The first review should be thorough#

The first review should be the most detailed one, so upcoming reviews become smaller and take less time. The only exception is when there’s something obviously broken (e.g., you ran some tests and the feature doesn’t work as described in the acceptance criteria). In such case, you can comment what the problem is and tell the contributor to re-request your review once the problem is addressed.

Avoid adding new requirements to existing PRs#

The code should be evaluated based on the acceptance criteria and new items should not be added. However, if you test the PR and encounter that the implementation isn’t complete, it’s fine to bring it up. The most common scenario is when the new feature doesn’t handle error correctly (e.g., unclear error messages), in such cases, you can ask the contributor to tackle it.

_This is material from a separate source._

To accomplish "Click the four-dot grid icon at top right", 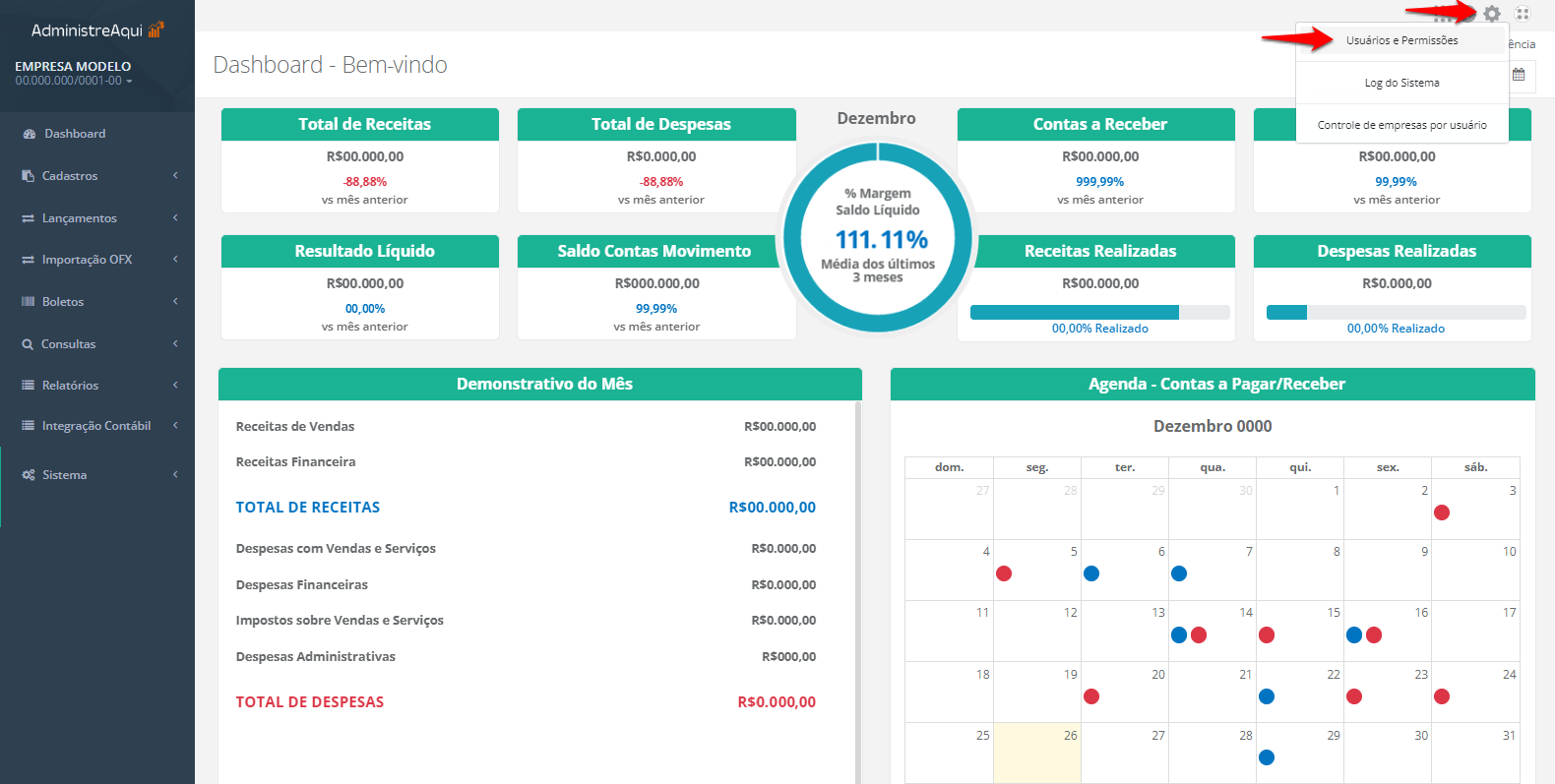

Share concise but direct feedback#

Strike a good balance between a short yet understandable message and detailed feedback. Written communication is hard, so minimize the number of words while maximizing the amount of information shared.

Avoid using it or this in your comments, as it leads to ambiguity. Example:

Bad: I noticed that it doesn’t work if you pass verbose=True

Good: I noticed that the function perform_operation doesn’t work if you pass verbose=True

You’re responsible for resolving conversations#

The reviewer is responsible for clicking on Resolve conversation. Contributors should address observations but it’s up to the reviewer to mark them as resolved (as they’re the ones that verify that their observations were effectively addressed).

Once you’ve addressed all the comments, request another review.

Note

If you don’t see the “Resolve conversation” button, tag @edublancas so he can fix GitHub permissions.

It’s ok to dismiss incomplete PRs#

If you receive a request for review but the PR is incomplete (e.g., the CI isn’t passing) or there are obvious misses in the acceptance criteria, you can skip your review and check again the next day. It’s the contributors responsibility to ensure their PRs are ready to review.

User-centric testing#

When reviewing new features, we encourage you to follow a user-centric approach and test the feature yourself (as opposed to just looking at the code and tests). Testing the new feature can help you uncover edge cases that the author didn’t consider.